21 May 02003

Neil Young — live review (19 May 2003)

Twenty years ago Neil Young embarked on a period of work that saw him apparently trying to run away from himself and his legacy by re-presenting himself in unusual guises. Between 1982 and 1989 he played with an electronic rock band, a rockabilly band, a country band, his old favourite garage band, a blues/soul band, and then solo acoustic. He made a career out of being unpredictable. But sooner or later audiences get to be able to predict this, and in the last decade he's settled down to the old acoustic/electric presentation, with an occasional outing with Booker T and the MGs to spice it up.

So what would you not predict when he announces a solo acoustic tour of Europe? You probably wouldn't predict a 90 minute presentation of all new material: a narrative song cycle that has 'concept album' written all over it, with Neil including spoken-word story-telling sequences of over seven minutes between the songs, looking (from back in Row Q) a bit like Spalding Gray delivering one of his monologues. And this would be to trail a new DVD release. Of course that didn't happen. Except it did.

So, it's brave; it's an intriguing left turn for a 58-year-old singer-songwriter to try something without precedent in his 40-year career; it's a little uncanny. But is it any good? I doubt Neil has reached a final verdict himself. He described the songs emerging by themselves, and said "I try not to think about what I'm doing until it's done."

You can see some of his well-worn themes poking through the storyline. Environment, anti-war, and the standard sprinkling of self-mockery: "That guy just keeps on singing! / Can somebody shut him up? / I don't know for the life of me / Where he comes up with that stuff." But this is not just a new setting for the same old building blocks. The difference is that this is a story, and those elements get mixed up with other stuff that doesn't fit in any pat world-view. It may start out sentimental, but it gets uncomfortable. The devil and the FBI both make an appearance. Two people and one cat die. There's a McGuffin character called Lenore, who owns an art gallery.
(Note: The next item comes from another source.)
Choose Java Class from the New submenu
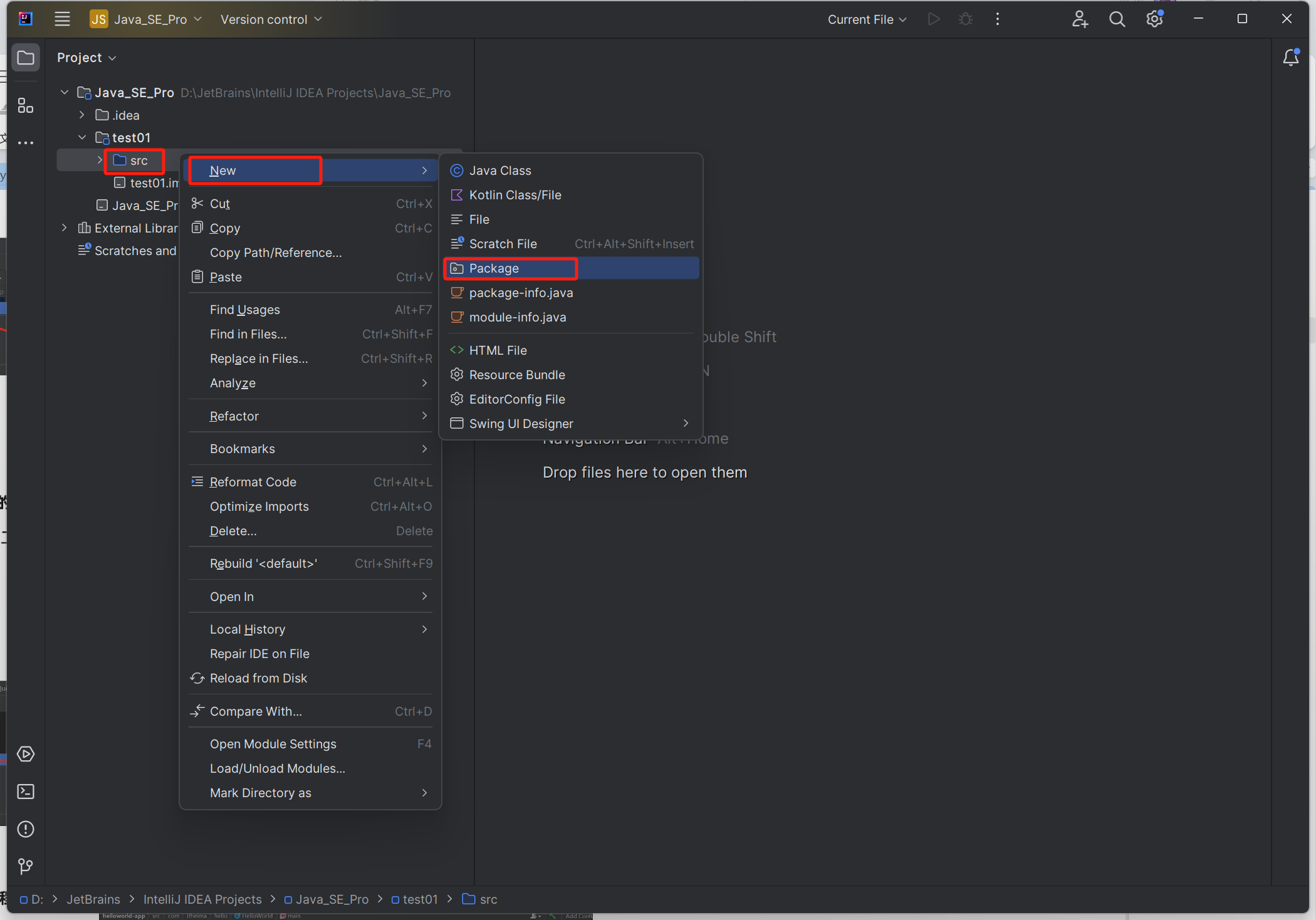Viewport: 1316px width, 920px height. coord(500,170)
Neil has dabbled in narrative songs before, and made two feature-length films in the 70s, but he always seemed to be gripped by a bowdlerised reading of Burroughs and Godard (possibly inherited from his mate, Dennis Hopper), so he could never maintain unity of time and place for long enough for the story to be coherent. This time is different. Not that I know what the story is about. It's a puzzle not unlike Dylan's Lily, Rosemary and the Jack of Hearts. With luck that means that you can listen to it lots of times and hear something new each time - I haven't tried this yet, but I will.

Oh yes, and after that Neil came back and played another 70 minutes. This time it was more familiar material, but still an off-centre selection (sadly we weren't treated the extremely rare rendition of Ambulance Blues that Neil played in Dublin last week). He played an acoustic version of Cortez the Killer with dazzling acoustic fills on his guitar, and an unironic Old Man (singing "old man take a look at my life / 24 and there's so much more" when he's 58). But by then my head was full up.

Don't believe me? See these other reviews.

Posted by David Jennings in section(s) Cultural Calendar, Reviews on 21 May 02003


I first heard you while I was in Asmara, Ethiopia. Both I and my Ethiopian girl were on your side from the time of After the Gold Rush. Later we learned about Buffalo Springfield, etc. She, (Lucia Diano) told me to relisten to Greendale. At first I didn't like it. I have it on as I type.